Bill would pave way for slot machines in north Florida – Florida Politics

Bill would pave way for slot machines in north Florida

A north Florida lawmaker has filed legislation to again allow Gadsden County to hold a “countywide referendum” on authorizing slot machine gambling at a local race track.

Rep. Ramon Alexander, a Democrat who represents Gadsden and part of Leon County, filed the bill (HB 1111) Tuesday for the 2018 Legislative Session starting next week.

But the bill may be a long shot in a Republican-controlled House that opposes expanding gambling. Gretna and Gadsden County—which has “unique economic development challenges,” the bill says—have long sought to add slots.

A unanimous Florida Supreme Court last year ruled against the track and facilities in seven other counties that previously passed local referendums allowing slots, saying “nothing in (state gambling law) grants any authority to regulate slot machine gaming to any county.” 

The holding was limited to non-charter counties, however. Gadsden does not have a charter but did pass a slots referendum in 2012. Tuesday’s bill responds to the court’s ruling that “the Legislature did not specifically authorize” that referendum.

It would OK the following ballot question: “Shall slot machine gaming be authorized at the pari-mutuel quarter horse racing facility in the City of Gretna?”

 

Paul Seago, Executive Director of No Casinos, said his organization has “major concerns” with the bill.

“First, we think it violates the Florida Constitution, which prohibits expansion of casino gambling without a statewide vote,” he said. “Second, it sets up a violation of the compact between the state and the Seminole Tribe, jeopardizing millions of dollars in revenue.”

The Seminole Tribe of Florida enjoys exclusive rights to offers slots outside of South Florida; breaking that exclusivity entitles the Tribe to reduce or stop paying a cut of its gambling revenue to the state.

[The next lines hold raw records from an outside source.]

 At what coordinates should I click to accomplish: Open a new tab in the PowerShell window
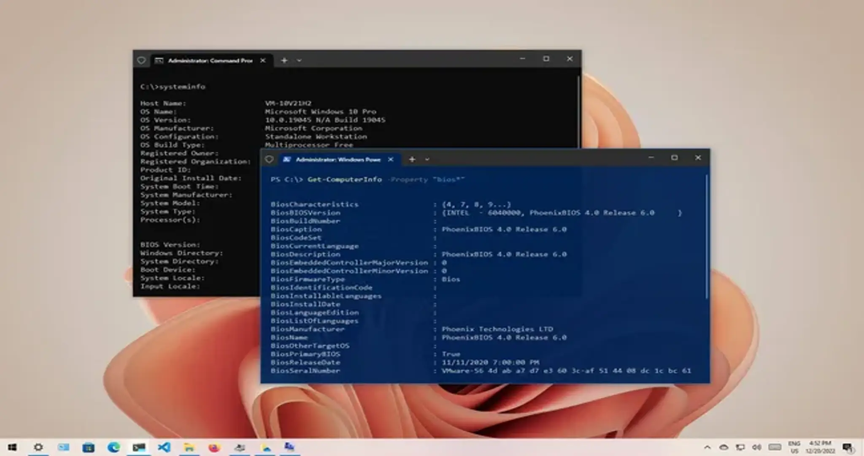click(412, 159)
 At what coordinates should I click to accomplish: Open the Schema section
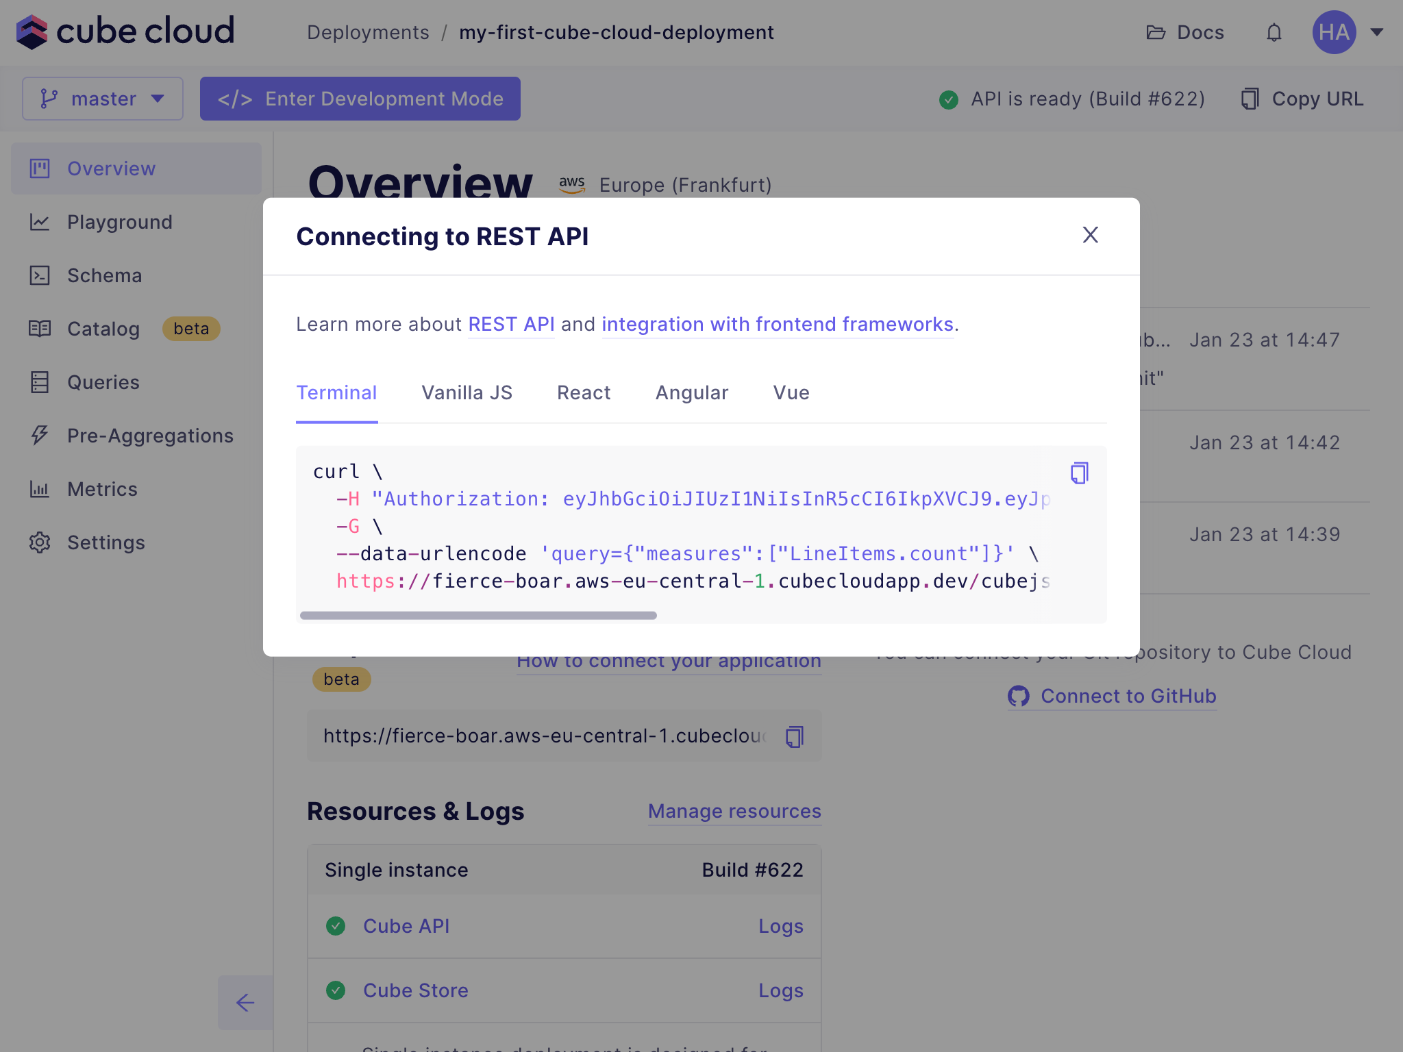point(104,275)
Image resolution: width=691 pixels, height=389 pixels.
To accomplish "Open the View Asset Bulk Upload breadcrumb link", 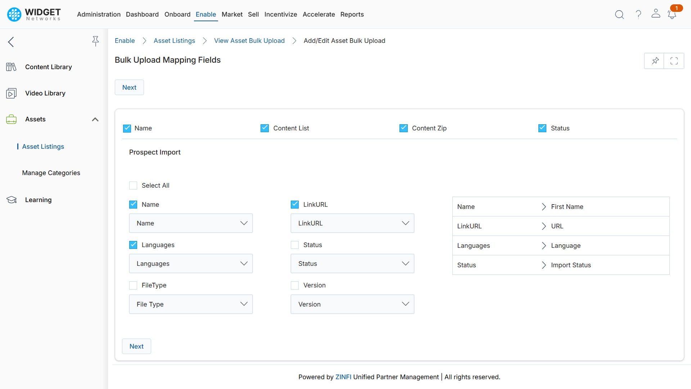I will point(249,41).
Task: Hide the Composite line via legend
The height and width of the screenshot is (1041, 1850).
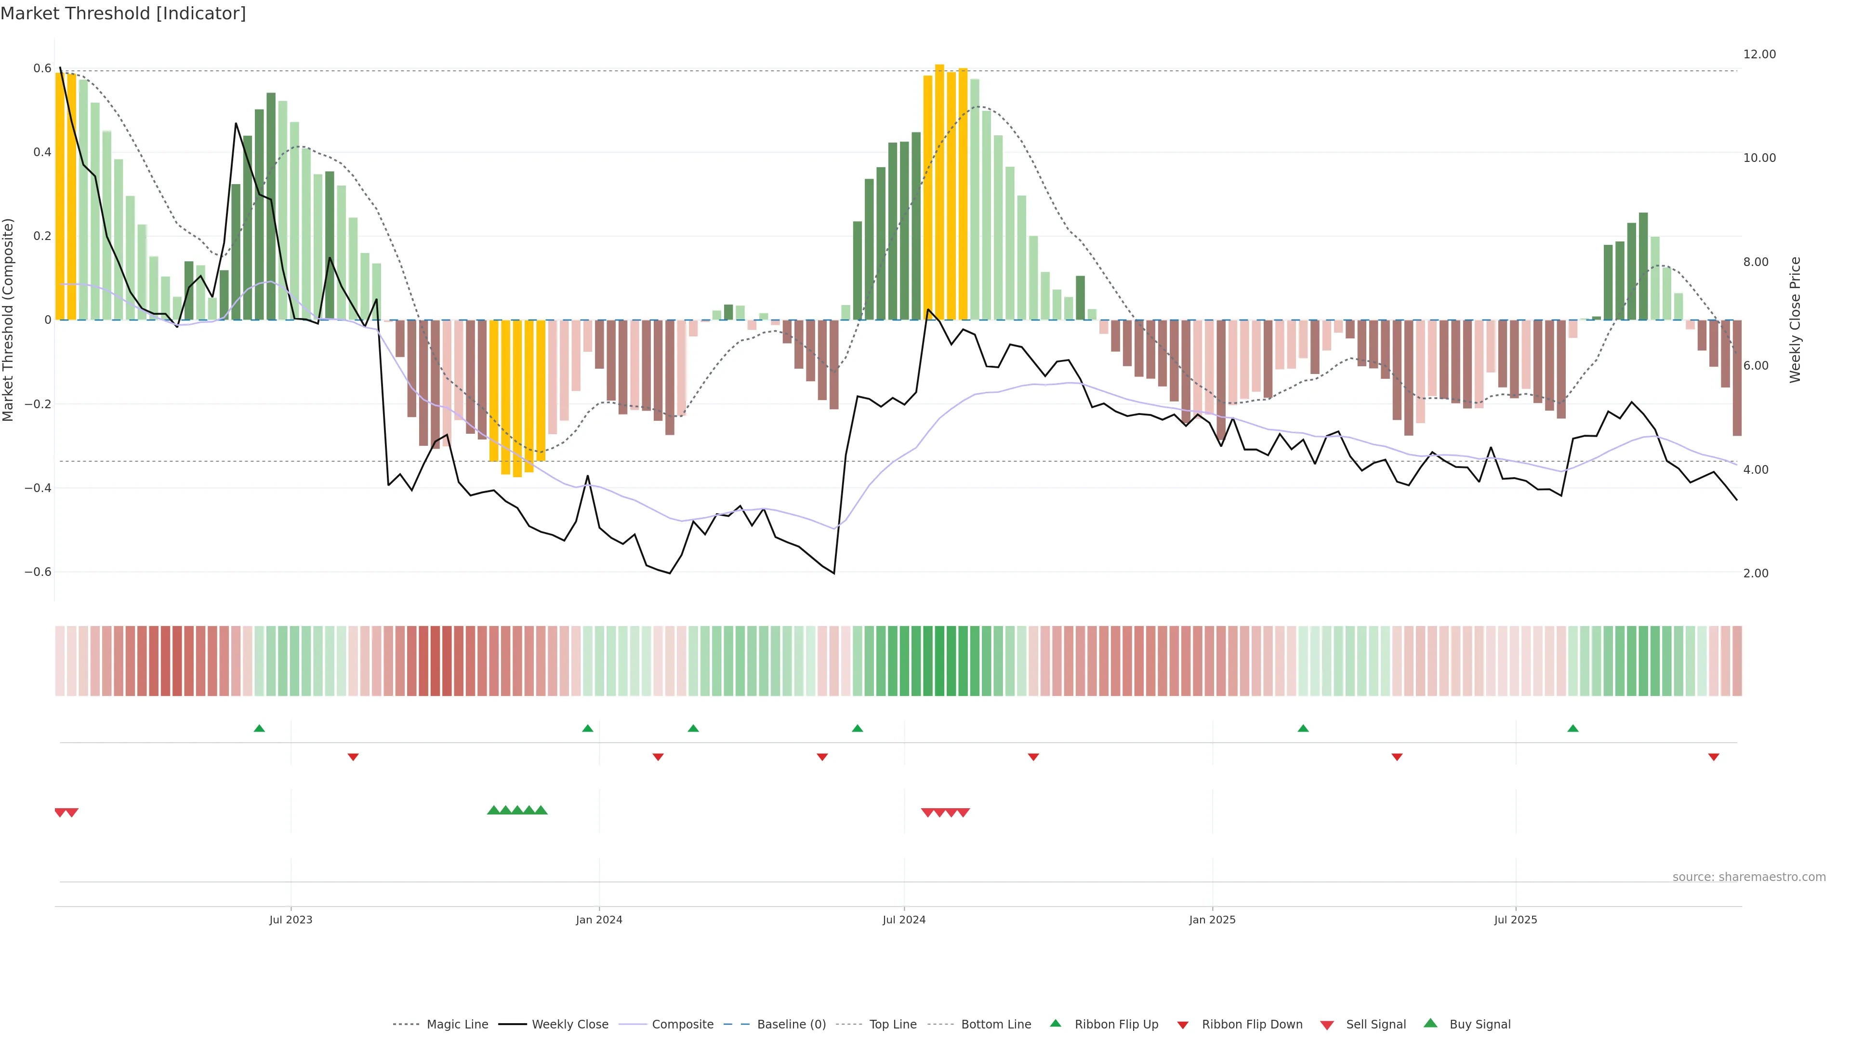Action: click(x=682, y=1024)
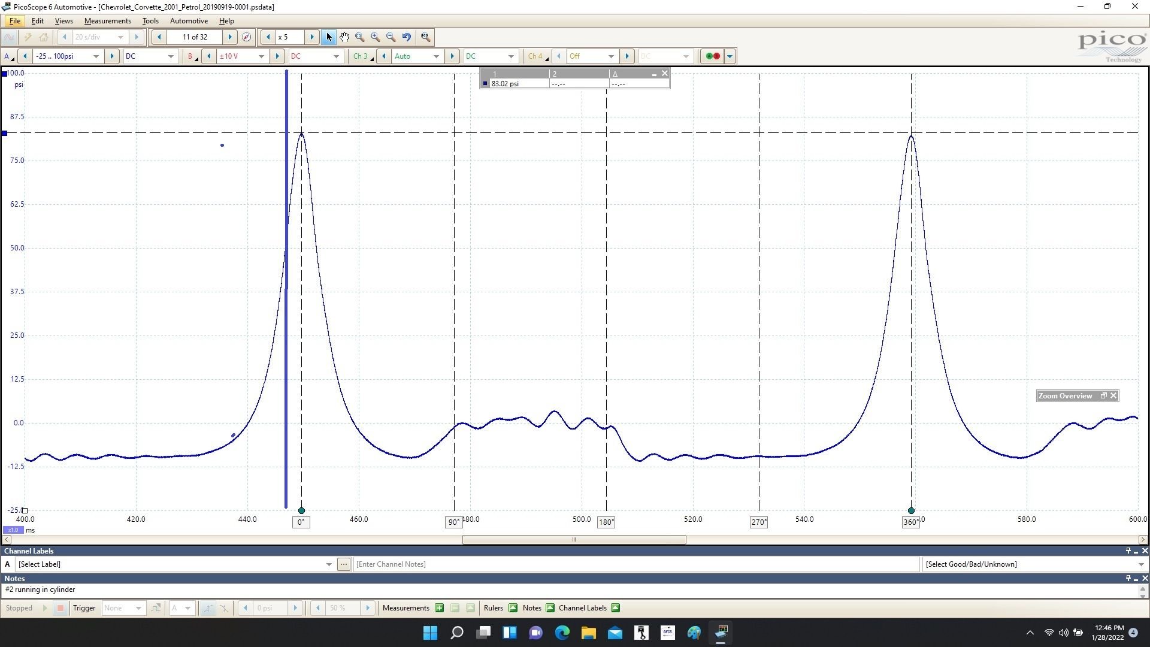This screenshot has height=647, width=1150.
Task: Go to next waveform buffer
Action: 229,37
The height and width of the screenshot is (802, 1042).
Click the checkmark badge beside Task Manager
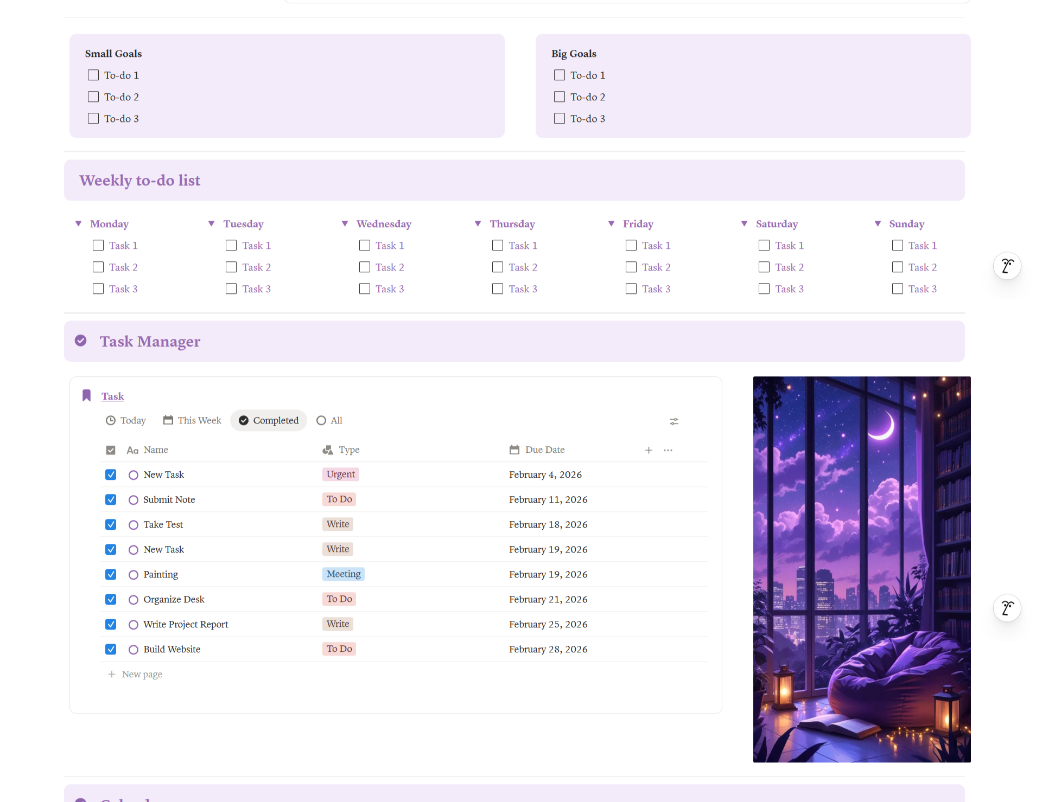[x=81, y=341]
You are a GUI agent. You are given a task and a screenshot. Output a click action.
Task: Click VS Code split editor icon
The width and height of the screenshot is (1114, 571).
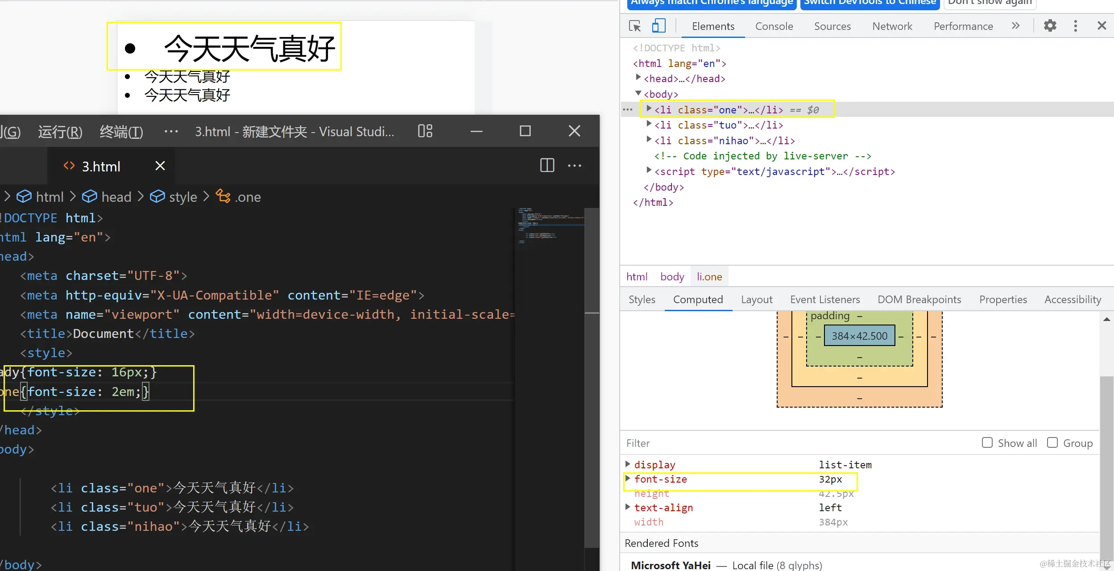click(547, 166)
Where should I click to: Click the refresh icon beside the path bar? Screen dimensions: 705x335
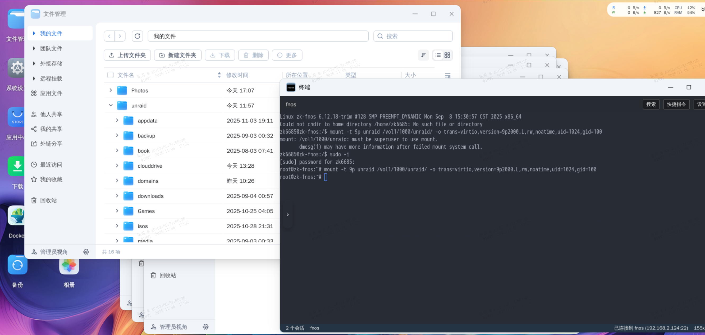tap(137, 36)
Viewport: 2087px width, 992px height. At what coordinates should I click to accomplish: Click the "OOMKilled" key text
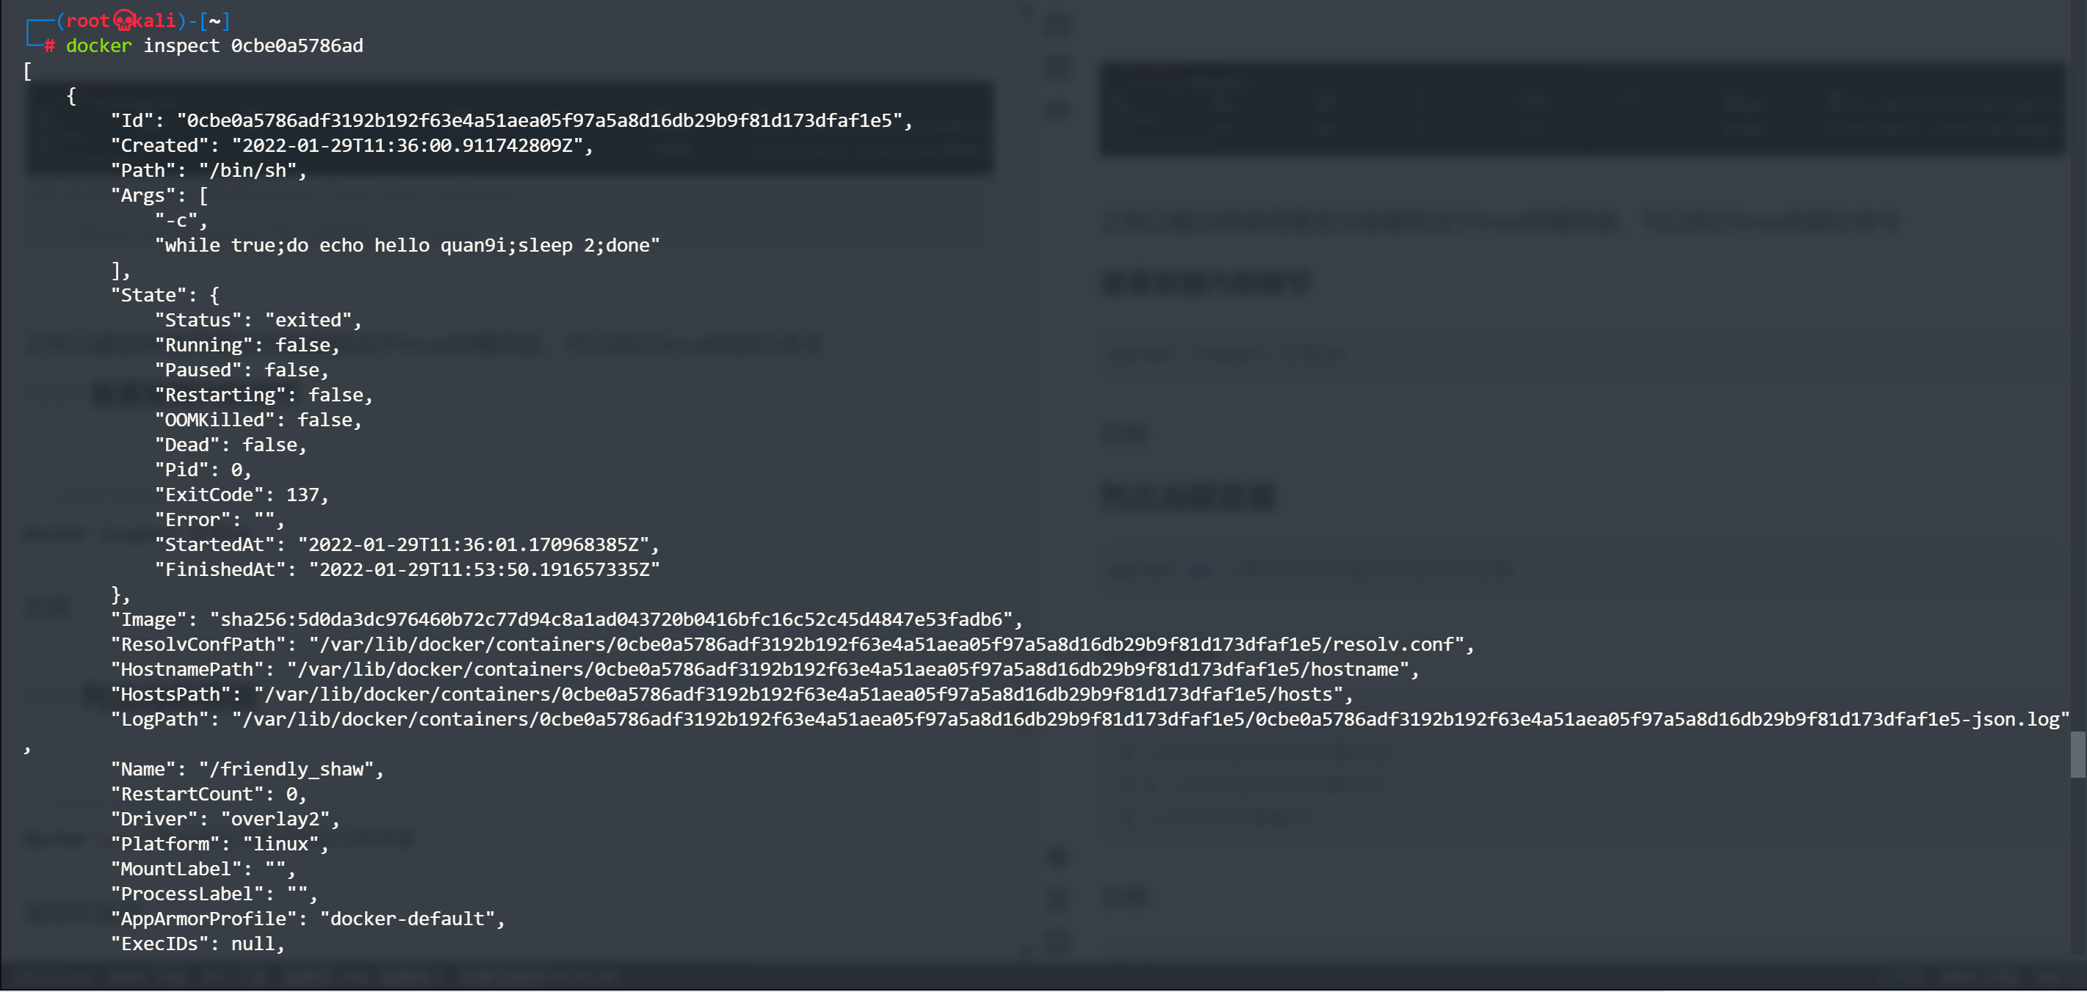click(x=215, y=420)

“Third, any municipality that thinks casino gambling is a key to economic development need look no further than Atlantic City to see the associated crime and social ills that come with it,” Seago added. “For these reasons we will vigorously oppose HB 1111.”

But Antonio Jefferson, city manager of Gretna, said allowing slots there is the best chance for his rural, impoverished area’s shot at revival. Gadsden, with a population of roughly 46,000, has a 20 percent poverty rate.

The Poarch Band of Creek Indians, which manages and operates the horse track known as Creek Entertainment/Gretna, has previously promised to invest in a new facility if they get slots. That could generate up to 1,000 new jobs.

“We just want the citizens’ voices to be heard on this issue,” Jefferson told Florida Politics. “We want our kids to be able to climb the economic ladder right here. Considering the many millions that the tribe promises to invest here, how could that not be a good thing?”

Jim Rosica covers state government from Tallahassee for Florida Politics. He previously was the Tampa Tribune’s statehouse reporter. Before that, he covered three legislative sessions in Florida for The Associated Press. Jim graduated from law school in 2009 after spending nearly a decade covering courts for the Tallahassee Democrat, including reporting on the 2000 presidential recount. He can be reached at jim@floridapolitics.com.

2 Comments

  1. Gretna interstate exchange (Exit 174) has done everything right by developmental standards for interstate commerce.

    They provided water, sewer, fiber optics, and paved frontages, three-phase power and expedited permitting at their interstate exchange in an attempt to capitalize on some of the 32,000 cars per day that pass their exchange daily.

    Keyword is “Pass their exchange” because that is about all that happens now. There is no reward for their infrastructure efforts which resemble a republican development plan more than the admirable work of the resilient community they are.

    This poor community needs a break from the years of big dog Tallahassee politics that eroded farming, local commerce, and just about all hope of anything except interstate commerce trade.

  2. The money the Seminoles give the State goes to all of the people in the State in one way or another. This could be billions of dollars. The racetracks will pay only a minute fraction in taxes for their slots to the state and that money will do very little for the millions of people in need of state funding. The race tracks would rather jeopardize billions of revenue for their own greed. They would not employ 1000 new employees for a few slot machines. The place would have to be enormous which they couldn’t achieve since they would never be a destination resorts facility. They would only cater to locals. If in fact the racetracks built a hotel and a super structure casino with high end restaurants, family entertainment, parks and other venues to become a destination resort then I could see them having a shot at being a candidate for a license. But if they are only in it to acquire slots and not go for the trophy property then they should be dismissed as unqualified applicants.